(EXCERPT):
1c. Parse verdict from structured Summary
Do NOT send a follow-up yes/no question. Parse the Summary directly:
import re
text = llm_response
# Extract from [OUTPUT] section if present
output_idx = text.find("[OUTPUT]")
if output_idx >= 0:
text = text[output_idx:]
# Parse counts
critical = int(re.search(r'Critical errors?:\s*(\d+)', text).group(1))
major = int(re.search(r'(\d+)\s*major', text).group(1))
raw_verdict = "PASS" if (critical == 0 and major == 0) else "FAIL"
1d. Agent reviews each finding
For EVERY iteration (pass or fail), review each finding:
- Read the flagged location in the tex file
- Check the math
- Classify: CONFIRMED / FALSE POSITIVE / UNCLEAR
Determine effective verdict:
- All findings FALSE POSITIVE -> effective PASS
- Any finding CONFIRMED critical or major -> effective FAIL
- UNCLEAR -> treat as FAIL (conservative)
Step 2: Handle PASS
Increment correct_count. Reset error_count = 0.
If correct_count >= 3 and no fixes pending: consider launching 2 parallel verification sessions.
If correct_count >= 5: ACCEPT. Go to Delivery.
Step 3: Handle FAIL
Increment error_count. Reset correct_count = 0.
If error_count >= 10: REJECT. Go to Delivery.
Simple fixes: Apply edits directly. Complex fixes: Create a correction session and send Prompt 3 + bug report to the external LLM.
Then re-verify (back to Step 1).
Delivery
After ACCEPT or REJECT:
Compile
pdflatex -interaction=nonstopmode $BASE.tex && pdflatex -interaction=nonstopmode $BASE.tex
Git Commit (only if fixes were applied)
Ask the user before committing:
"VR loop complete with fixes applied. Want me to commit?"
If yes:
git add $TEX_FILE && git commit -m "VR loop: [status] after [N] iterations"
Final Summary
Always print at the end:
===========================================
VR LOOP -- Final Summary
===========================================
File: $BASE.tex
Result: ACCEPTED / REJECTED / MAX ITERATIONS
Iterations: N
Passes: X (consecutive)

(PARTS OF THE EXERCISE):
1. In the excerpt, rewrite the passage starting at "Then re-verify (back" and ending at "fixes were applied)", substituting "Wrap-up" for "Delivery".
2. State whether each statement below agrees with the excerpt, answering yes or no and quoting the words that decide it.
(a) A finding classified as UNCLEAR is treated as a pass.
(b) Once correct_count reaches 5 or more, the result is ACCEPT.
(c) The user is asked before fixes are committed.

(SUPPLIED DATA):
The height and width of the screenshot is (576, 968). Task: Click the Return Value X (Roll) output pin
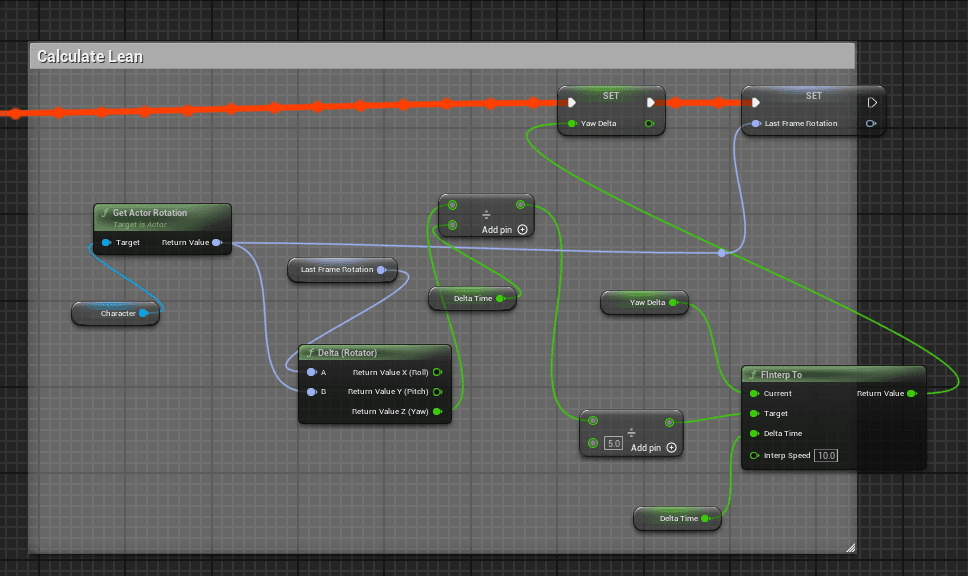[x=437, y=372]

(ANSWERS TO EACH TASK):
1.
Then re-verify (back to Step 1).
Wrap-up
After ACCEPT or REJECT:
Compile
pdflatex -interaction=nonstopmode $BASE.tex && pdflatex -interaction=nonstopmode $BASE.tex
Git Commit (only if fixes were applied)

2.
(a) No: "UNCLEAR -> treat as FAIL (conservative)"
(b) Yes: "If correct_count >= 5: ACCEPT."
(c) Yes: "Ask the user before committing"